Elizabeth Landsberg, director of legislative advocacy for the Western Center on Law and Poverty, pointed out that many of the hundreds of thousands of people stuck in the Medi-Cal backlog have suffered as a result.

“Some people are going without health care and having terrible health consequences,” she said. “Some can’t get care tests because they can’t pay out of pocket for them. And some are going into medical debt and facing collections because of it. This is a story about real people, our neighbors, our friends, our fellow Californians.

“It’s a story about a woman with severe pain from diverticulitis who has been using the emergency room when her pain is severe. The doctor said she needs to get non-urgent treatment of the condition to prevent the severe pain and the trips to the emergency room. We have patients going to the emergency room, but they cannot get on Medi-Cal and get the care that they need. Emergency rooms don’t provide that.

“This is story of a woman who applied through the Covered California portal in December, was told she should be eligible for Medi-Cal. She has medical bills from May 2014 and she has a hospital threatening her with collection actions against her. This is the story of a man who also applied nine months ago and has to pay out of pocket for insulin pump supplies and was hospitalized for diabetes complications affecting his heart.”

Landsberg said the state is not informing applicants of “their right to file for a fair hearing if they don’t have a timely eligibility determination. State law is clear, we have to make these decisions within 45 days.”

Her organization, along with several other advocacy groups, filed a lawsuit in Alameda County Superior Court on Sept. 17, Rivera vs. Toby Douglas, seeking to force the state to comply with its own law.

“Consumers simply don’t know that something’s going wrong if they don’t get an answer,” said Landsberg. “They get one notice from Medi-Cal saying, ‘We think you’re eligible for Medi-Cal, you’ll hear if you are.’ Many people still are familiar with the old rules where childless couples weren’t eligible for Medi-Cal. They don’t know that something’s wrong.”

Access

Assemblyman Roger Hernandez, D-West Covina, is also concerned that his constituents are being left in the dark.

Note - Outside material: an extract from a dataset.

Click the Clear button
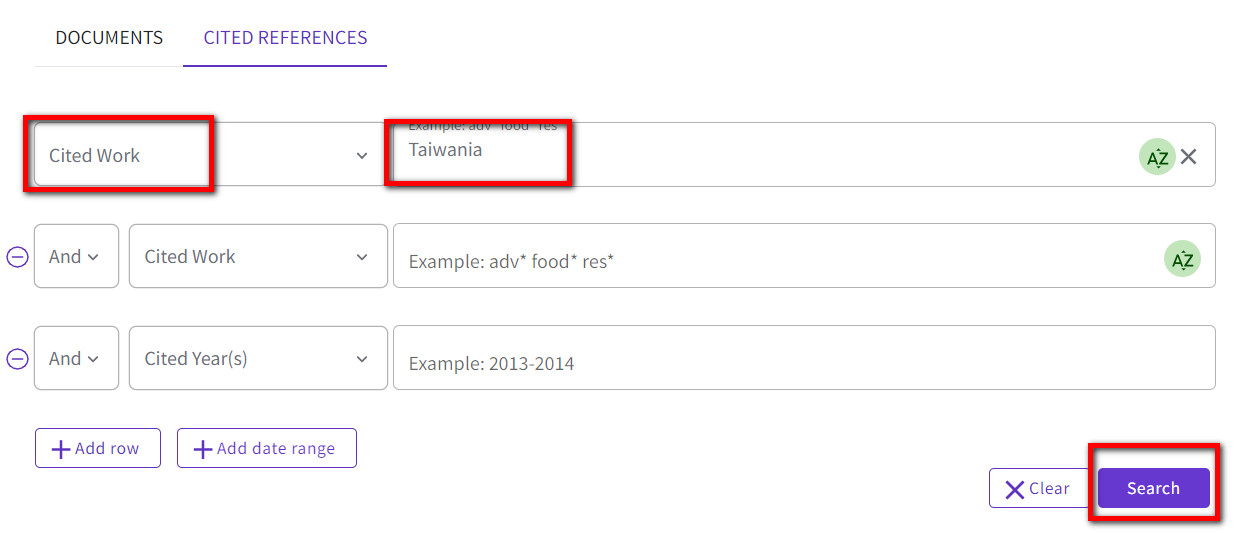The width and height of the screenshot is (1242, 533). coord(1038,488)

“People are asking how we get folks connected with access to health care,” he said. “I’m concerned representing a community … where we see a high level of immigrant, working class, Latino and minority populations that are not having the same access to registration and information about how to sign up as other non-Latino groups are. That’s a problem in terms of outreach.”

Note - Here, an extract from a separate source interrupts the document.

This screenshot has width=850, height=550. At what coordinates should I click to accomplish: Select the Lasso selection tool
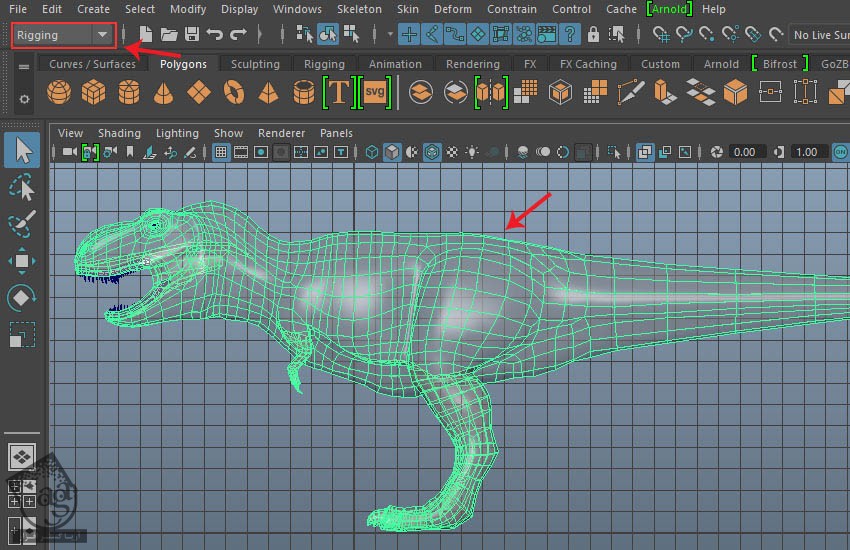22,187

Douglas assured the committee that improvements are being made. “Everyone is working around the clock,” he said. “What I want to report to you, and where we will get soon, is that every individual that applies and is providing all the information necessary will get enrolled in the program in the appropriate timeframes. And that’s what we need to get to. And we’re not there yet.

“The system continues to get a lot better. This continues to be a work in progress. We were quick in implementing health care reform. And it’s going to take next year still to work through some of these final system stages.”

He cautioned, though, that as his department works to get things right with the first year of Medi-Cal applications through the Covered California exchange, those applications will soon be coming up for renewal, potentially creating new challenges.